Mein Kommentar hier zu der „Diskussion“:

An der Stelle war dann für mich Schluss. Ich denke nicht, dass das stimmt. Wenn es stimmen würde, dann wäre es geradezu eine Bestätigung dafür, dass sich auf Gesetzesebene etwas ändern muss, damit solchen Menschen die Machtinstrumente genommen werden.

Und noch ein anderer Beitrag aus der tiefsten Klamottenkiste der Vorurteile:

„Und bitte noch extra Gutscheine für Alk und Kippen!“

Trotzdem habe ich geantwortet:

„Solche Vorurteile sind diskriminierend gegenüber #HartzIV – Empfänger*innen. Wer #Hartz4 bezieht, ist nicht automatisch schuld. Missbrauch von #Sozialleistungen ist ein minimales Phänomen, das maximal gehypt wird.“ 

Die Reaktion erübrigte dann aber jede weitere Antwort:

„Booooaaa, haben Sie Scheuklappen auf?“

Oder dieser Beitrag…:

„Legt das Geld doch einfach offen aus, dann kann es sich jeder nehmen…“

Meine Antwort:

„Es gibt einen Anspruch auf das Existenzminimum. Umstritten ist nur, was verlangt werden kann, um aus #HartzIV rauszukommen. Wer die Praxis der Jobcenter kennt oder gar selbst betroffen war/ist, wird nicht sie nicht vorschnell richtig finden“

Aber es gibt auch Beiträge aus Betroffenensicht, die nachdenklich stimmen:

„Nicht pauschalisieren! Die Menschen die aus Gründen psychischer Beeinträchtigungen d Aufforderung z Mitwirkung nicht nachkommen, müssen mehr unterstützt werden&die, die sich großkotzig in gewissen Sendeformaten profilieren (Arbeiten gehen lohnt nicht) brauchen härtere Sanktionen.

* _GESAMMELTES MATERIAL_:
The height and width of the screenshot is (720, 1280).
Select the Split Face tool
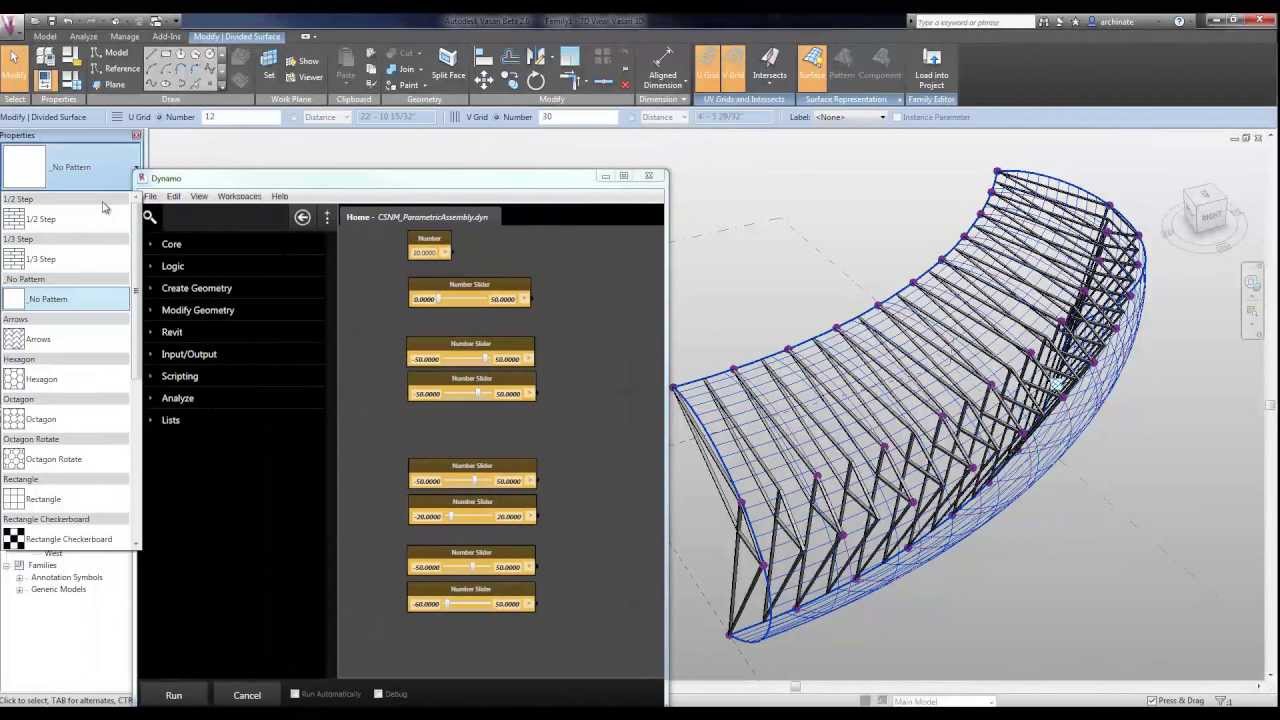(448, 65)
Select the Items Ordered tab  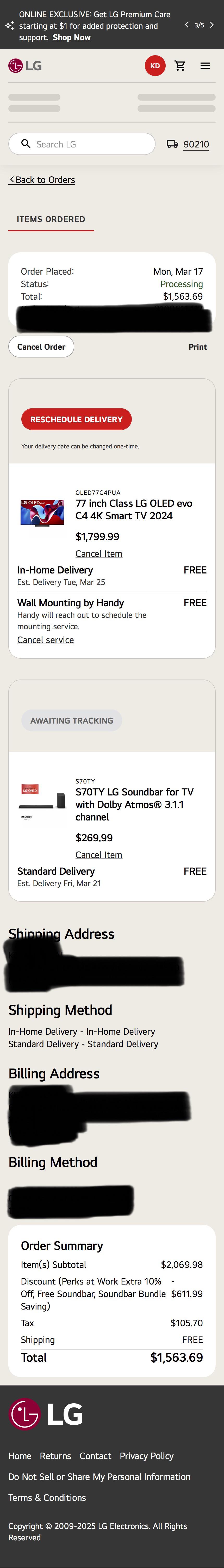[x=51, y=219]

* _WAS GEFORDERT IST_:
Stimmen die folgenden Aussagen mit dem Text über die Hartz-IV-Diskussion überein? Antworte zu jeder mit Ja oder Nein und zitiere wörtlich die entscheidenden Worte des Textes.
1. Der Verfasser hält Missbrauch von Sozialleistungen für ein weit verbreitetes Phänomen.
2. Auf die Antwort gegen die Vorurteile kam die Frage zurück, ob Scheuklappen getragen werden.
3. Der Verfasser schreibt, dass es einen Anspruch auf das Existenzminimum gibt.
Die Zeilen haben mit dem Text nichts zu tun.

* _ANTWORT_:
1. Nein: „Missbrauch von #Sozialleistungen ist ein minimales Phänomen, das maximal gehypt wird.“
2. Ja: „Booooaaa, haben Sie Scheuklappen auf?“
3. Ja: „Es gibt einen Anspruch auf das Existenzminimum.“